BEGIN Source records

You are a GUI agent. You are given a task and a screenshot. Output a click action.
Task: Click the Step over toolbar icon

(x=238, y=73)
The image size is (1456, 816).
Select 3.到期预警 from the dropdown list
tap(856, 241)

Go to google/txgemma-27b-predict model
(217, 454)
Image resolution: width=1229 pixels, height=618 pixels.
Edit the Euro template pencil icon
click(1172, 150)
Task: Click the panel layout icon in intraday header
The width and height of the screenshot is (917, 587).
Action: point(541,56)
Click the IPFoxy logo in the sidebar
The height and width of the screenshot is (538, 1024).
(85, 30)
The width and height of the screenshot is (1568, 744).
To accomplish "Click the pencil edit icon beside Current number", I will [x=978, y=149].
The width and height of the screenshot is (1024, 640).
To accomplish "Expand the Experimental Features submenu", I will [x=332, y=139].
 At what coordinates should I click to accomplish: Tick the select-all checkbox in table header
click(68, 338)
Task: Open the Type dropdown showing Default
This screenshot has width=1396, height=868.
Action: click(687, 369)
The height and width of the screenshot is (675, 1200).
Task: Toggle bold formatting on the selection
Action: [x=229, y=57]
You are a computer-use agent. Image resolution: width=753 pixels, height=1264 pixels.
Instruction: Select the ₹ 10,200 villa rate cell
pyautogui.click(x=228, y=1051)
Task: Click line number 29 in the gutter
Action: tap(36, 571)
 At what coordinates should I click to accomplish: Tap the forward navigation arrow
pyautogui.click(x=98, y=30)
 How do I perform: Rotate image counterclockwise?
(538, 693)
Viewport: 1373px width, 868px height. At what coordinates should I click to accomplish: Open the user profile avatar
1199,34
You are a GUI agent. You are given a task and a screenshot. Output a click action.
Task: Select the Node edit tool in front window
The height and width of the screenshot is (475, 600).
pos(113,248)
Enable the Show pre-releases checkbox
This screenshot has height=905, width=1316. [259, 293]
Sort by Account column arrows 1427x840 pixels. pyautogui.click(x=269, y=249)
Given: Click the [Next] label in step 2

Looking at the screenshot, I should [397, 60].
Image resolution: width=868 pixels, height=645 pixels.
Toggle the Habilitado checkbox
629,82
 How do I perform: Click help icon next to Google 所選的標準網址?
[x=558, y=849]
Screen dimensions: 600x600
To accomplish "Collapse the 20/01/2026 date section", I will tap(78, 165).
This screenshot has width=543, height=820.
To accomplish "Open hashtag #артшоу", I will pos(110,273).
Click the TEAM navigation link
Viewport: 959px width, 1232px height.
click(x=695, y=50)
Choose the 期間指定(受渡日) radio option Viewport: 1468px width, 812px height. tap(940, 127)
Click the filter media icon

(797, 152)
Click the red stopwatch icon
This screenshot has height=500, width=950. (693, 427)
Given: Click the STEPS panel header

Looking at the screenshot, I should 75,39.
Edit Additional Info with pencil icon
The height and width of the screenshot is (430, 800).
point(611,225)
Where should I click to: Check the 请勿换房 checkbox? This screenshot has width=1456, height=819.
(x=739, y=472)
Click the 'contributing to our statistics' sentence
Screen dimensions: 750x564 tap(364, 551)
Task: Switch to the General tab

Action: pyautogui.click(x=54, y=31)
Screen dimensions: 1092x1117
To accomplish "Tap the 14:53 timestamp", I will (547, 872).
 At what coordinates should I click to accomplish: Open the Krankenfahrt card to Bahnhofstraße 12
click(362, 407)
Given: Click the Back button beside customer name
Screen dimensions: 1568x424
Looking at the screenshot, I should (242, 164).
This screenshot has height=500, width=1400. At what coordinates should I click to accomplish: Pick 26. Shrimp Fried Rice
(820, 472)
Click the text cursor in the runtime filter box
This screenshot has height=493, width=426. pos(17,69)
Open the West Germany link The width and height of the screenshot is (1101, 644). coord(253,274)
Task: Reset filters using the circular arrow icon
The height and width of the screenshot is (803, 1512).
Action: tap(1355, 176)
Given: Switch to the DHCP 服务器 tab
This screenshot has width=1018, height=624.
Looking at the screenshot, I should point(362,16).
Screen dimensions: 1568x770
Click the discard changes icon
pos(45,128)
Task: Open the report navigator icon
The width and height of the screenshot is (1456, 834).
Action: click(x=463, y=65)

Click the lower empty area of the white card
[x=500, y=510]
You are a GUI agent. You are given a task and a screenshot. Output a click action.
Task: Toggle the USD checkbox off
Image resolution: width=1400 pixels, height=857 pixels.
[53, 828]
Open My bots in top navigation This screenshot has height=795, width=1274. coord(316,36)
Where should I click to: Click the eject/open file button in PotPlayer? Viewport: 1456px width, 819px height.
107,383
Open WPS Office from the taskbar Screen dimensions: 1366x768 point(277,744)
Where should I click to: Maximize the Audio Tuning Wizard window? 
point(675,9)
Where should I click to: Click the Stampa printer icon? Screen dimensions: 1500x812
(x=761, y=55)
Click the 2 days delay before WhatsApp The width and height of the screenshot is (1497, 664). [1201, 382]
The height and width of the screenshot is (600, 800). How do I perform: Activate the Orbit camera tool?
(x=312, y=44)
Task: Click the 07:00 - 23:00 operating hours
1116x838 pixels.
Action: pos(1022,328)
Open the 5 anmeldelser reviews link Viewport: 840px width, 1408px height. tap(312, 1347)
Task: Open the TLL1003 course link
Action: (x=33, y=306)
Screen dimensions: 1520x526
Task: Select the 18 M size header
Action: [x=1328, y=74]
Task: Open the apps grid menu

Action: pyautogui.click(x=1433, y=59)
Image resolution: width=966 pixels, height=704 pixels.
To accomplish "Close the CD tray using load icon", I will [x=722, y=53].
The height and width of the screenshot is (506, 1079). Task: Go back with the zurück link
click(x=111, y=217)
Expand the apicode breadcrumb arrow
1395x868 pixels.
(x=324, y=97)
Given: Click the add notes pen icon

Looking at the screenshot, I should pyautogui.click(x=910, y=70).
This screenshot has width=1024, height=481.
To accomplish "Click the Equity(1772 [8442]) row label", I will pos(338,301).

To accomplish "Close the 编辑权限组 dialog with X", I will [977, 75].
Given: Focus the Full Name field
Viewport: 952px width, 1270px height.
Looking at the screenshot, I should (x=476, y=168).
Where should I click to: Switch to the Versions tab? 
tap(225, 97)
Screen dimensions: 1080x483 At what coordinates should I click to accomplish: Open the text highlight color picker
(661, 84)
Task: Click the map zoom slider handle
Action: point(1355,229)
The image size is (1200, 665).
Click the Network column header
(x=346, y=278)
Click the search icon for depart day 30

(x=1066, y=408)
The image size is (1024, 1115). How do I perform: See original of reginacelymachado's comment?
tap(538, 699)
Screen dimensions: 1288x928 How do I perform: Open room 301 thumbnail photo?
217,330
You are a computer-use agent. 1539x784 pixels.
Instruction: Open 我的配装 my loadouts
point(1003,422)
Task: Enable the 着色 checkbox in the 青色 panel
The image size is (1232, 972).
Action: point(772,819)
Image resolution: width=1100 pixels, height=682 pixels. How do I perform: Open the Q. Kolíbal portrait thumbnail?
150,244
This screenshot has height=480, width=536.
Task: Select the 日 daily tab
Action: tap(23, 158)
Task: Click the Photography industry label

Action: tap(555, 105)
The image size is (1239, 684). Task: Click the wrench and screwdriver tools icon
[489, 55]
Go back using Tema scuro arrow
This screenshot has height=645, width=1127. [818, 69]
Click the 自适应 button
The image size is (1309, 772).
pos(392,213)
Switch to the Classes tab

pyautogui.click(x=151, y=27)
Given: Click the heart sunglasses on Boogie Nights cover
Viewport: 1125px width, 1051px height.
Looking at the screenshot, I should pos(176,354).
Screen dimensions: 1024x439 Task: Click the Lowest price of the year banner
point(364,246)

END Source records

◆ **What the task asks**
Output the entries as a JSON list of strings, one string per line with blank lines omitted, starting at the line that contains "Go to google/txgemma-27b-predict model" and ending with the line that contains "click(68, 338)", both included.

◆ **Right answer**
[
  "Go to google/txgemma-27b-predict model",
  "(217, 454)",
  "Image resolution: width=1229 pixels, height=618 pixels.",
  "Edit the Euro template pencil icon",
  "click(1172, 150)",
  "Task: Click the panel layout icon in intraday header",
  "The width and height of the screenshot is (917, 587).",
  "Action: point(541,56)",
  "Click the IPFoxy logo in the sidebar",
  "The height and width of the screenshot is (538, 1024).",
  "(85, 30)",
  "The width and height of the screenshot is (1568, 744).",
  "To accomplish \"Click the pencil edit icon beside Current number\", I will [x=978, y=149].",
  "The width and height of the screenshot is (1024, 640).",
  "To accomplish \"Expand the Experimental Features submenu\", I will [x=332, y=139].",
  " At what coordinates should I click to accomplish: Tick the select-all checkbox in table header",
  "click(68, 338)"
]